Special Segment: Ripple Effect

June 19, 2011 (CHICAGO)

According to a new investigation by the Better Government Association and the Northwestern Center for Wrongful Convictions, wrongful convictions endanger Illinois communities and cost taxpayers hundreds of millions of dollars.

"In prison, time stood still," said Marvin Reeves, who spend more than two decades behind bars for a crime he didn't commit.

Reeves and Ronald Kitchen were convicted of the 1988 murders of two women and their three children on Chicago's South Side. But in 2009, after years of trying to convince the courts that both were railroaded by disgraced Chicago Police Commander Jon Burge, they won their freedom.

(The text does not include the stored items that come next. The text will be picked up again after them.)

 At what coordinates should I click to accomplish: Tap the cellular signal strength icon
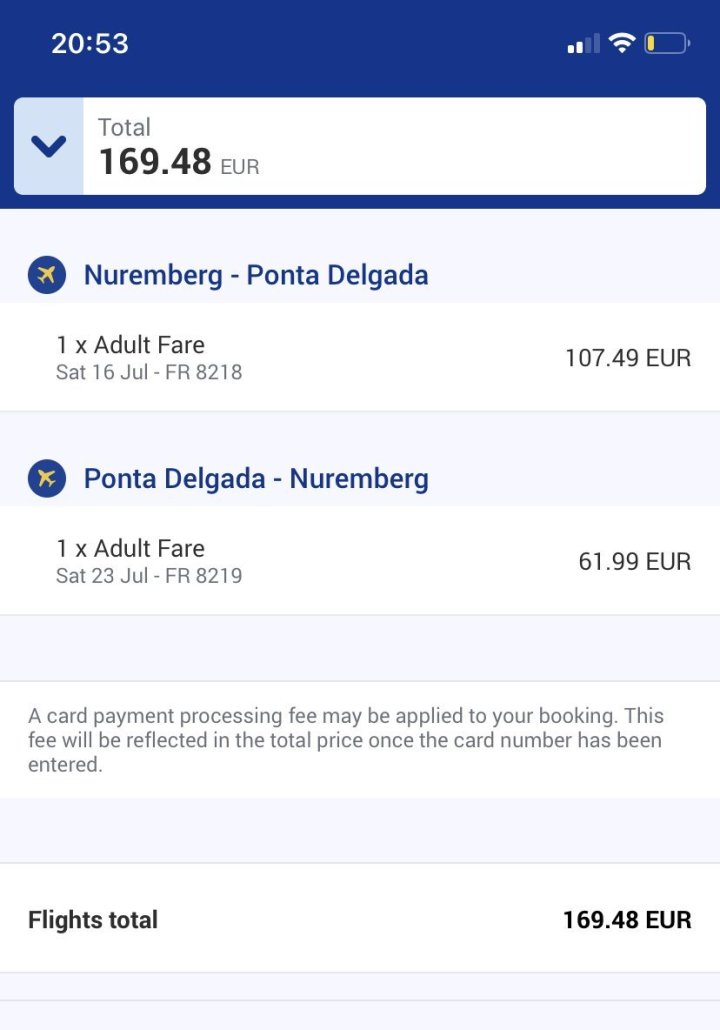click(583, 44)
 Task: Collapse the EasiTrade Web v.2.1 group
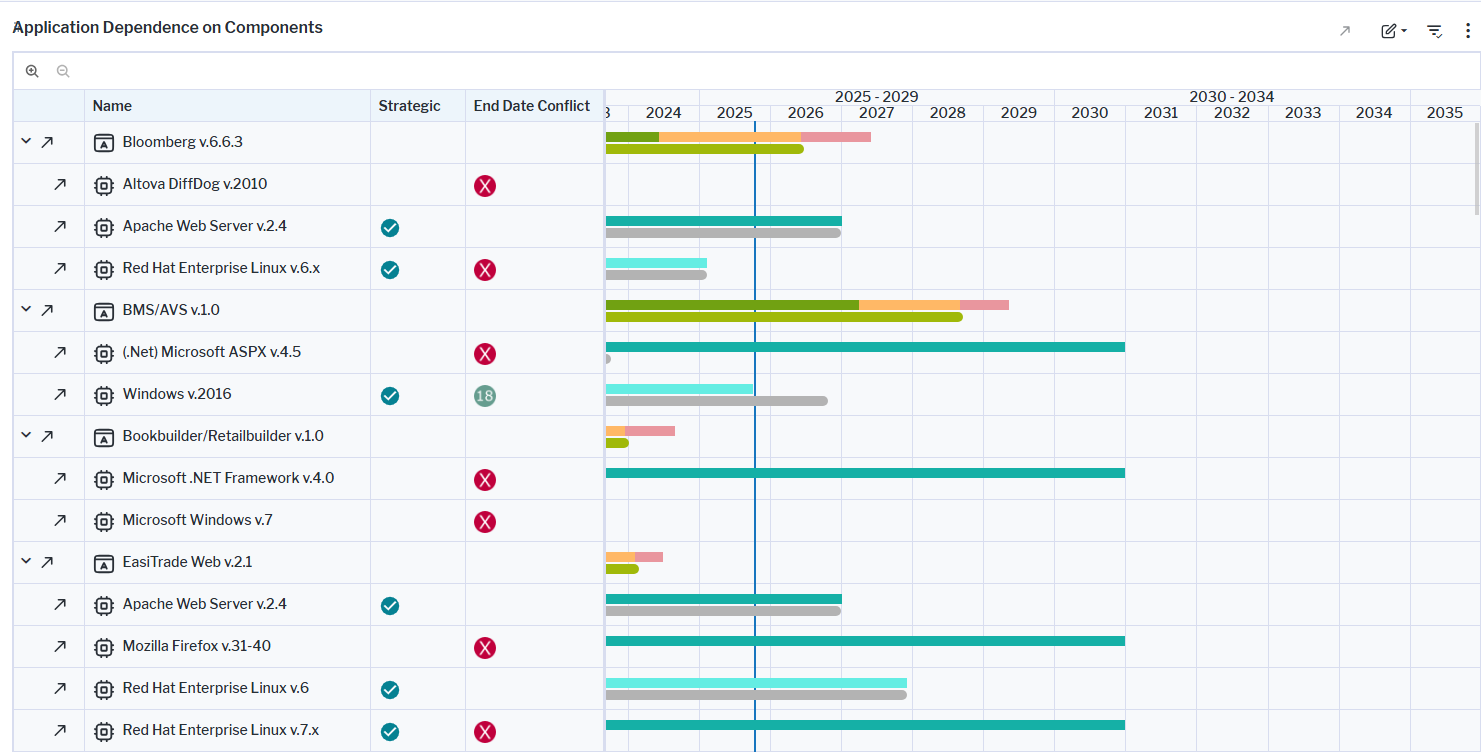[x=26, y=562]
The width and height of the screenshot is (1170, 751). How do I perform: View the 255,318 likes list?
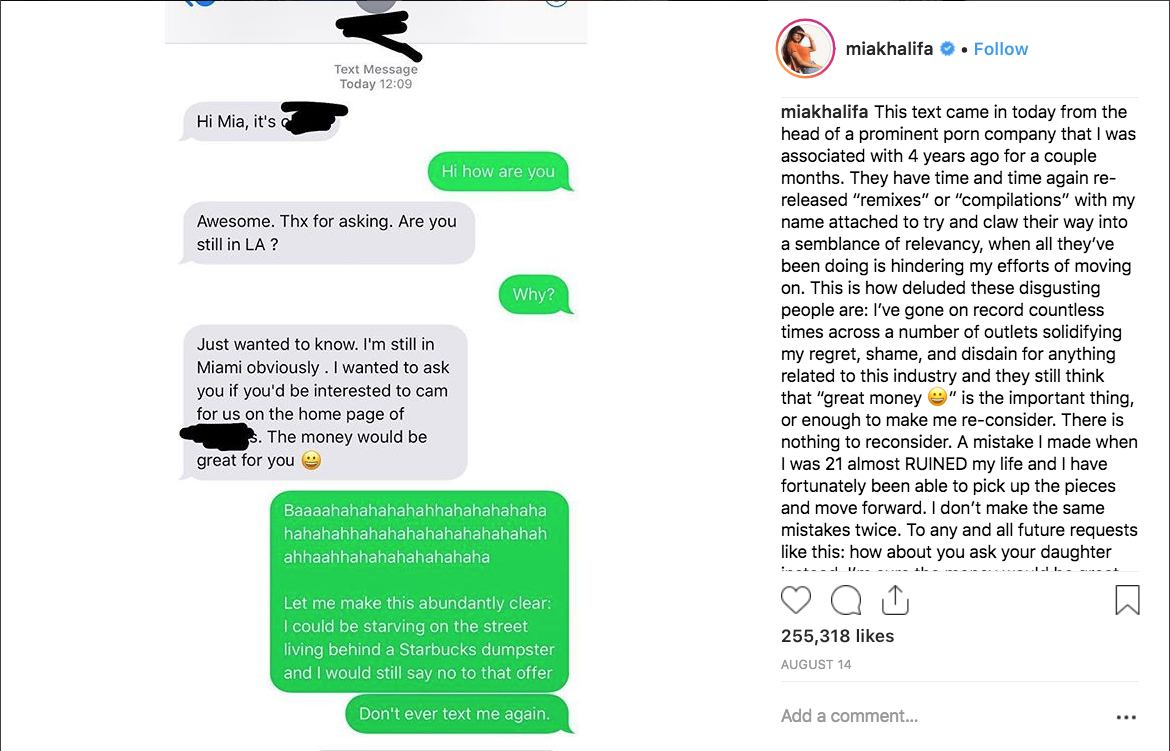point(837,636)
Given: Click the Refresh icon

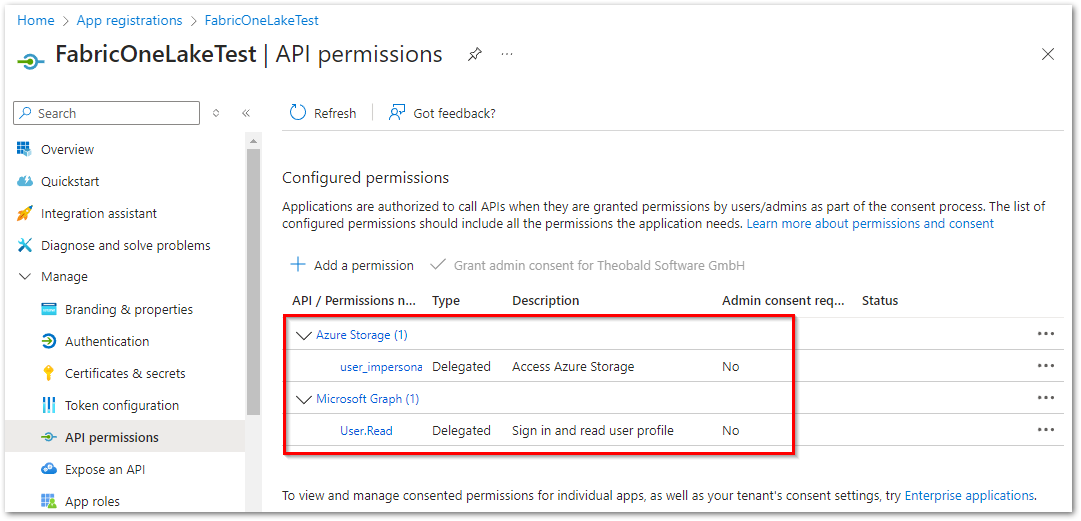Looking at the screenshot, I should pos(298,113).
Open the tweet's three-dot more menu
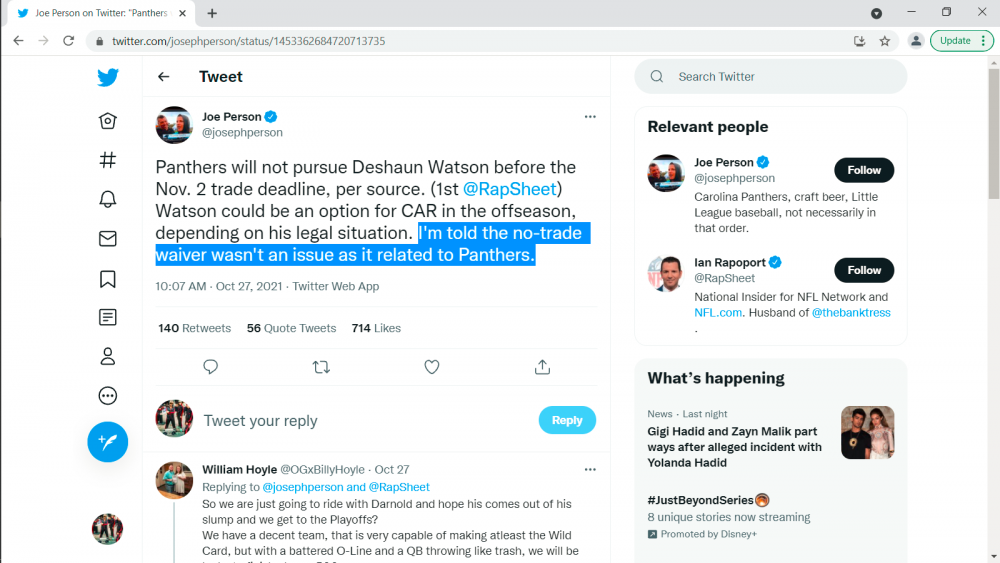Screen dimensions: 1000x563 coord(590,116)

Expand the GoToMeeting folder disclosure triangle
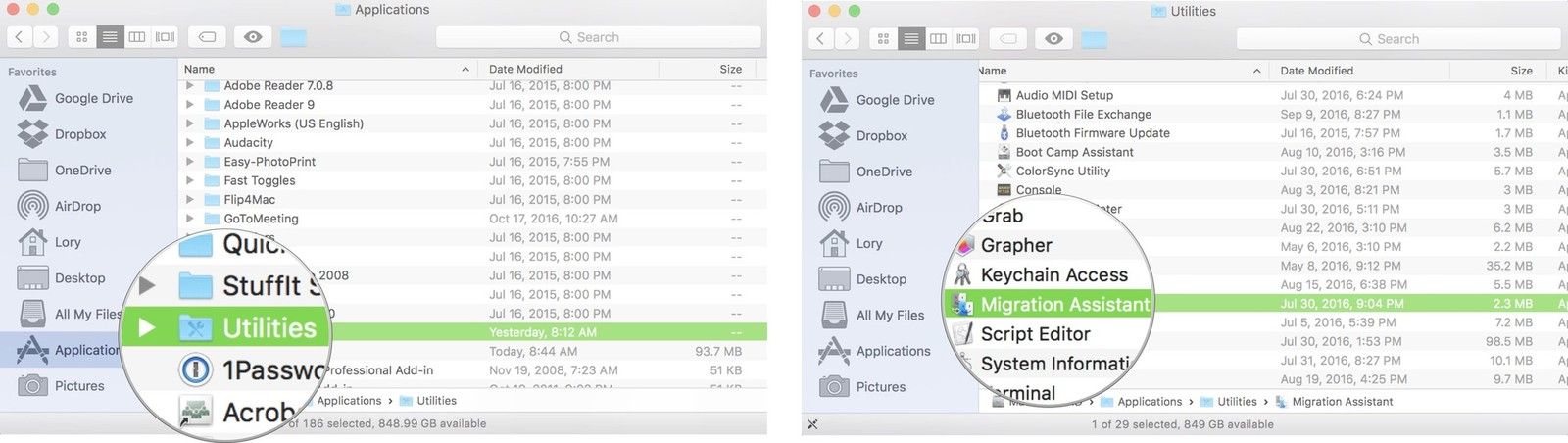(x=190, y=219)
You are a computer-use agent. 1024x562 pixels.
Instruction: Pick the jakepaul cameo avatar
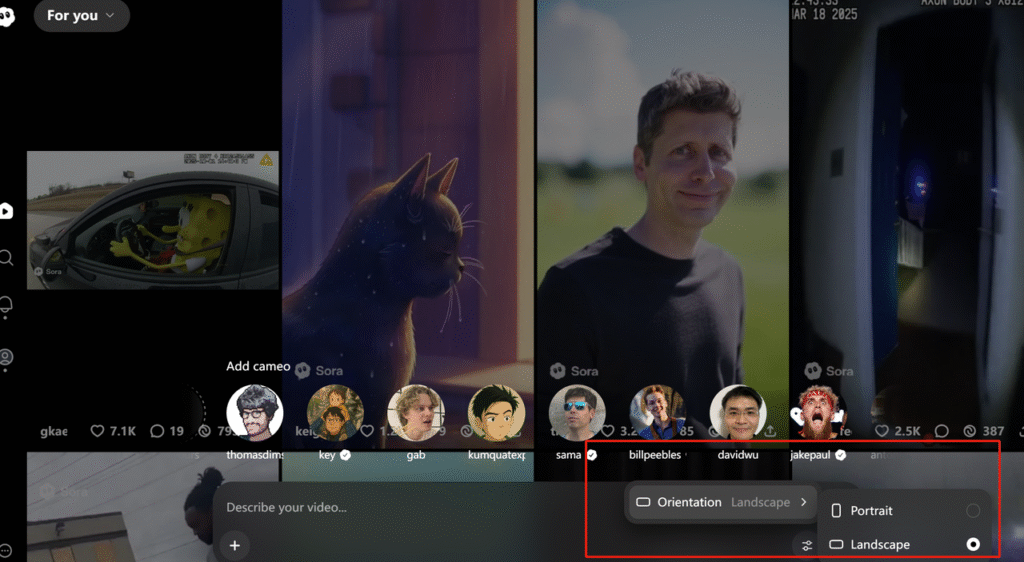pos(818,413)
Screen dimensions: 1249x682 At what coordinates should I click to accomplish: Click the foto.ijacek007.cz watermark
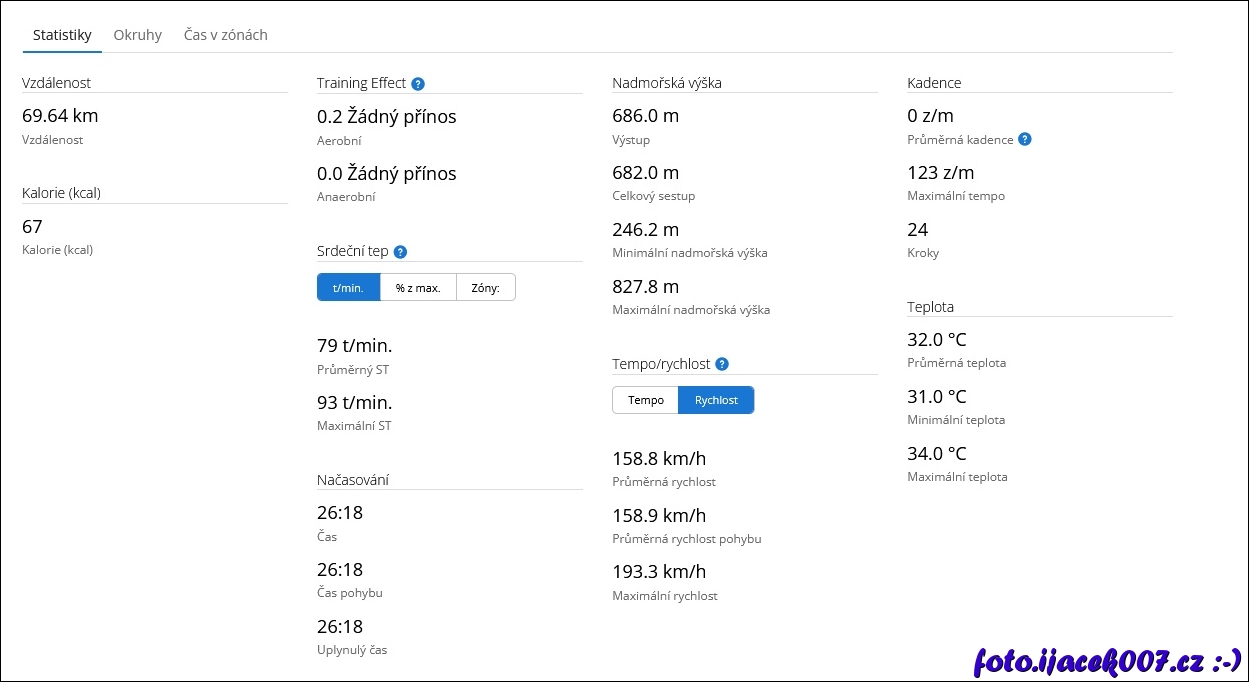click(1106, 660)
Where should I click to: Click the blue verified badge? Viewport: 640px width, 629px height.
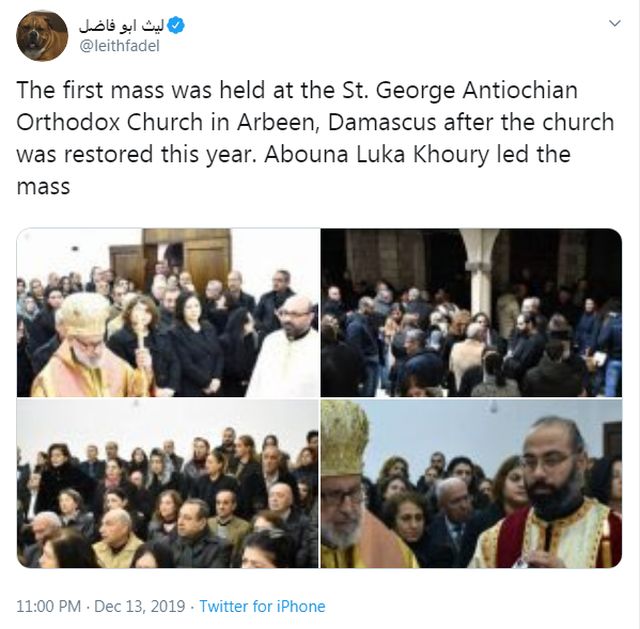tap(176, 26)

"It's like you're in a state of shock. and when you look at the video, of me being released, it's not that I didn't want to communicate and talk with the news media, I couldn't. That's how in a state of shock I was. It took everything in me to hold back the tears of me, finally being free," Reeves said.

The system does not work, it's horribly broken," said Private Investigator Paul Ciolino, who specializes in wrongful conviction cases in the Chicago area. "How do you compensate somebody when you steal 20 years of their life and put them in a box, put them in a cage? How do you put a cost on that?"

We found a fundamental breakdown of government, a fundamental failure of government," said John Conroy, who spearheaded the Better Government Association's newest investigation with the Northwestern Center for Wrongful Convictions. It shows that since 1989, wrongful convictions have cost Illinois taxpayers $214 million.

That's the total cost to try, incarcerate and compensate the 85 people who have been exonerated in Illinois since DNA began to be used as evidence in wrongful conviction cases.

I would hope that $200 million would seem like an extraordinary waste of money at a time when government can't afford to be wasting this kind of money," Conroy said.

According to the BGA, 95 percent of the wrongful convictions were caused by alleged government misconduct, like claims of police pressuring someone to confess or prosecutors withholding evidence. More than 50 percent of the cases involved mistaken eyewitnesses.

The human impact is even greater. In total, those who have been wrongfully convicted in Illinois spent more than 900 years behind bars when they should have been free.

That is sort of just shocking, and that's 85 men, that's amazing," said Laura Caldwell who runs Life After Innocence, a project at the Loyola School of Law that helps wrongfully convicted people readjust to life on the outside. "When they're innocent, it's not just stealing years from that person, we've kind of dropped a bomb on that family."

Algie Crivens III spent nearly 10 years in prison for a murder he didn't commit. Now he's working for the state, and helping others who have been wrongfully convicted get back on track.

"It was like the world was lifted off your shoulders, Crivens said. "Sometimes the root of the problem is changing the laws, setting up some kind of safety nets to make sure that innocent people are not wrongfully convicted."

According to the study, while the wrong people were locked up, the actual criminals committed at least 94 felonies, including 14 murders, 11 sexual assaults and 10 kidnappings.